Thursday, April 26, 2012

Heading north.

I'm on my bike, this time riding up the Atlantic Coast from Key West into Cape Breton, Nova Scotia and perhaps farther depending on how bottom and soul feel. And once again I'll opine, observe, harrumph, pass judgement, and post all of that here . . . along with pictures.

However, this time I'm riding with a purpose other than just to experience what it's like to get from here to there under one's own power. This time I'm riding in honor of my sister Deirdre who has ALS, aka, Lou Gehrig's Disease. And I hope to raise some money for the ALS Association.

Amyotrophic lateral sclerosis (ALS) is a progressive neurodegenerative disease that affects nerve cells in the brain and the spinal cord. Motor neurons reach from the brain to the spinal cord and from the spinal cord to the muscles throughout the body. The progressive degeneration of the motor neurons in ALS eventually lead to their death. When the motor neurons die, the ability of the brain to initiate and control muscle movement is lost. With voluntary muscle action progressively affected, patients in the later stages of the disease  become totally paralyzed. That means death. There ain't no cure for ALS.  There aren't even any meds to reduce the symptoms.

Only in the last year or two has any headway been made, albeit small, in identifying the origins of hte disease. To make a donation and to learn more about ALS, please go to http://web.alsa.org/goto/deirdresride

As Deirdre recently emailed us, "ALS is not painful thankfully, just debilitating. Slowly you lose control of your muscles which disappear with atrophy. It doesn't matter how fit, hale and hardy you were --- it doesn't discriminate. So I was forced to go from someone who often ate standing up (go, go, go) to someone who has trouble standing up. It is odd to read and watch movies all day without guilt. I'm certainly catching up on those forms of fun."

She uses a voice machine to speak for her but luckily still has enough control of her hands to be able to use the computer. Nourishment comes through a tube into her stomach. The really pissy thing about ALS is that while it destroys the body, the mind stays alert and active. Case in point is Stephen Hawking, the theoretical physicst, cosmologist and author who has had ALS since he was a doctoral student at Cambridge.

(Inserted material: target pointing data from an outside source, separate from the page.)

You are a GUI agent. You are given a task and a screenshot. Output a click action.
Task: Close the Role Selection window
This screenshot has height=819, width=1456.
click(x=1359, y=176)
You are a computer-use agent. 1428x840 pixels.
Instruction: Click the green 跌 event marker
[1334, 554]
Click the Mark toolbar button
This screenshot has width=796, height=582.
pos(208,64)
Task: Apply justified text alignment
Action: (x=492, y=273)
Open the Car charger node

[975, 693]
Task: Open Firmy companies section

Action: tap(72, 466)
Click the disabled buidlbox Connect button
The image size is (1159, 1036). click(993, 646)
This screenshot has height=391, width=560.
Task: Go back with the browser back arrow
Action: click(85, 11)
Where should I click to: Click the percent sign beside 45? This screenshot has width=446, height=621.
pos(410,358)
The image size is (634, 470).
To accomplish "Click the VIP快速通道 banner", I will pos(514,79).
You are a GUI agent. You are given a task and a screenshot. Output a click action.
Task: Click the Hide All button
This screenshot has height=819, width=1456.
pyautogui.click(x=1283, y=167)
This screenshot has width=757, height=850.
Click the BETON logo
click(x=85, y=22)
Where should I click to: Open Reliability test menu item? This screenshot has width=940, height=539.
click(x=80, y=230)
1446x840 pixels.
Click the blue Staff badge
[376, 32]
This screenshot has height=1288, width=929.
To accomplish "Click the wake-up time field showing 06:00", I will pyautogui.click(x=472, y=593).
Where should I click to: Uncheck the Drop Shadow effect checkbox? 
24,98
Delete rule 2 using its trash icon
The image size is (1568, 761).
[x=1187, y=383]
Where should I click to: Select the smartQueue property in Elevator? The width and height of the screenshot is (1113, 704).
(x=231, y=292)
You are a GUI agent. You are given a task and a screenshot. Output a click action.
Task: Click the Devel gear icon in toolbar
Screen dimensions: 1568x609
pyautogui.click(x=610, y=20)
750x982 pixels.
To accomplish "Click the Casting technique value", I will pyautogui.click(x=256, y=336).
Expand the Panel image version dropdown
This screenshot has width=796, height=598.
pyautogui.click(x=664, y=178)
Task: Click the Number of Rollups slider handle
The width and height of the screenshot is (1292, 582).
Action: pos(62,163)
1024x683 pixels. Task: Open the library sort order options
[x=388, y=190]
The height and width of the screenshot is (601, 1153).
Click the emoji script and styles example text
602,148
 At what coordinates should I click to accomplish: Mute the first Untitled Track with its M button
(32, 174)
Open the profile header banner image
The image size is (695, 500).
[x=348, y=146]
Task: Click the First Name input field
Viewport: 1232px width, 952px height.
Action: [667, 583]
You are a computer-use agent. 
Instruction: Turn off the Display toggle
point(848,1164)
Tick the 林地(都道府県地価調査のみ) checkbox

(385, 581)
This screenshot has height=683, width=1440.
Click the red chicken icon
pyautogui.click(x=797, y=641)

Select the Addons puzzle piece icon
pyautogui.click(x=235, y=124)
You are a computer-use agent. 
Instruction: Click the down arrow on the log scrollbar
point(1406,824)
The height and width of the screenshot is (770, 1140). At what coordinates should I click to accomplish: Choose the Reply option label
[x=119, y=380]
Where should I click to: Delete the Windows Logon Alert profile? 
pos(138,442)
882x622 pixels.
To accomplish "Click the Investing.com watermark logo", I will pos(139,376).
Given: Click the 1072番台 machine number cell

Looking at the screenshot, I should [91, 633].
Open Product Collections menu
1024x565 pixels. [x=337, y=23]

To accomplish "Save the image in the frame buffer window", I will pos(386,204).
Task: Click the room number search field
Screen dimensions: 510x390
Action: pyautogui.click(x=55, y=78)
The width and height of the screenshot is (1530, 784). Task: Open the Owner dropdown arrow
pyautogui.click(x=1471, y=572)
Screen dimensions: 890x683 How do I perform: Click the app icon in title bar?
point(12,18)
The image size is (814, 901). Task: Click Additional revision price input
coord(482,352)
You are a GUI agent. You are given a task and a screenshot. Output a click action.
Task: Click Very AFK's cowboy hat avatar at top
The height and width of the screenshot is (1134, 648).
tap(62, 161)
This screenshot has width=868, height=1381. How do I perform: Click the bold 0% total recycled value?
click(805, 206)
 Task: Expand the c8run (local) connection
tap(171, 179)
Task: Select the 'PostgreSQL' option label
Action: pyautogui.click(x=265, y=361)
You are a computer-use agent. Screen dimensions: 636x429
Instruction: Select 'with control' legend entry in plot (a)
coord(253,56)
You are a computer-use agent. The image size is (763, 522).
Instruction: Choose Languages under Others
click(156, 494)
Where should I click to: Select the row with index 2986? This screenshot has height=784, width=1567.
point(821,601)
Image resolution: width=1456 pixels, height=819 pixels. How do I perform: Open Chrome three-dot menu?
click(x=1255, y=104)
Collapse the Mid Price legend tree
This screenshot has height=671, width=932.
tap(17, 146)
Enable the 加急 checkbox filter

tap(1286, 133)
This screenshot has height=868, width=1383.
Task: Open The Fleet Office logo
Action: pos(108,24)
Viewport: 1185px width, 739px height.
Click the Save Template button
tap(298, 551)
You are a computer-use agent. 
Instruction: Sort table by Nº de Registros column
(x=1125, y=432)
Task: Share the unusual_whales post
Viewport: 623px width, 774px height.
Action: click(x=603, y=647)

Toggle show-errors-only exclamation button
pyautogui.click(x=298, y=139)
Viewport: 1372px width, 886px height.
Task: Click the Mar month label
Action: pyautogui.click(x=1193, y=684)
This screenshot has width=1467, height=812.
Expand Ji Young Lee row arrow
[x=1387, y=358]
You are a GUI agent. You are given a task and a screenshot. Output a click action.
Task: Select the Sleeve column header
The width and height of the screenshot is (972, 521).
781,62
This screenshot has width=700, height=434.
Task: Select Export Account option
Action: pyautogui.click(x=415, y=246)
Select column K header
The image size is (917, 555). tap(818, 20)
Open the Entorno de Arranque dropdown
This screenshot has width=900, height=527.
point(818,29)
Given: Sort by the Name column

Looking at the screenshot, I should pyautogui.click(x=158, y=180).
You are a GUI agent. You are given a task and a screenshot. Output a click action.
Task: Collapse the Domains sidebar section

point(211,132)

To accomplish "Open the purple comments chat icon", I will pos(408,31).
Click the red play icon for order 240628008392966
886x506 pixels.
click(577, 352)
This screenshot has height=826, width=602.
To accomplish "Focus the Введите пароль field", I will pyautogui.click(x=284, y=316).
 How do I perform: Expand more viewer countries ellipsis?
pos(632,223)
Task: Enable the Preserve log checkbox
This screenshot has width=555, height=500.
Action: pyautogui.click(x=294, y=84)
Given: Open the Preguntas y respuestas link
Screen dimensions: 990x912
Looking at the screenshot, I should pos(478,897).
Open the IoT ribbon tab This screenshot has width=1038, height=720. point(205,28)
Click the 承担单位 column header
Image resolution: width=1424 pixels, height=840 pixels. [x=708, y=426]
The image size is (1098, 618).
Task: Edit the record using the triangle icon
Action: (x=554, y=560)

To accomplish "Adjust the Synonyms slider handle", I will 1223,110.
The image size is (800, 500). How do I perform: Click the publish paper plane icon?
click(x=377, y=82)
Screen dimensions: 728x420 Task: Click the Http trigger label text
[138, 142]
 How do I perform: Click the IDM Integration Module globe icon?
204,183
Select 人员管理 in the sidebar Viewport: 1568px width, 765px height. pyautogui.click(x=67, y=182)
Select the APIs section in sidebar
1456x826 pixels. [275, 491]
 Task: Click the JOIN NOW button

He is an outlier, an ALS anomaly that no one can explain. Death in ALS usually occurs within 3 to 5 years after diagnosis.

The Nicholas Sparks story of my sister.

Deirdre grew up loving horses.  She was self-taught and fairly successful showing her cheap and ill-suited little mare, Glory, to some year-end championships around eastern PA.  Deirdre and Glory went off to the University of KY where horses became an overwhelming distraction from studies.  Riding was her passion. 


In 1963 Deirdre became engaged to John Winston Dabney,  the handsome, blonde, every-girl-wants-to-get-her-clutches-into son of Lexington's leading banker who was also an accomplished young horseman.  Eventually, they parted with John remaining in Lexington and D. seeking  riding opportunities elsewhere.  They both ended up in the racing industry --- Deirdre breaking and galloping horses in numerous states and John training locally in KY.


Fast forward to Florida in 2000 where Deirdre is living while working at Calder Race Track. One day she receives a phone call: "Deirdre, this is John Dabney. We made a mistake 30 some years ago and I think its time to correct that." For the previous 37 years John had kept track of Deirdre's whereabouts via the truck drivers who haul horses from track to track. "You know where Deirdre Smith is working?" he'd ask occassionally. "Oh, yeah, she's up at Saratoga" or wherever, they'd answer. That's how he found her in Florida.

They married on January 1, 2001 and have lived happily ever after since.  Aiken, SC is their horsey, heavenly home. 


Deirdre and John several years ago with Brawler nudging into the picture.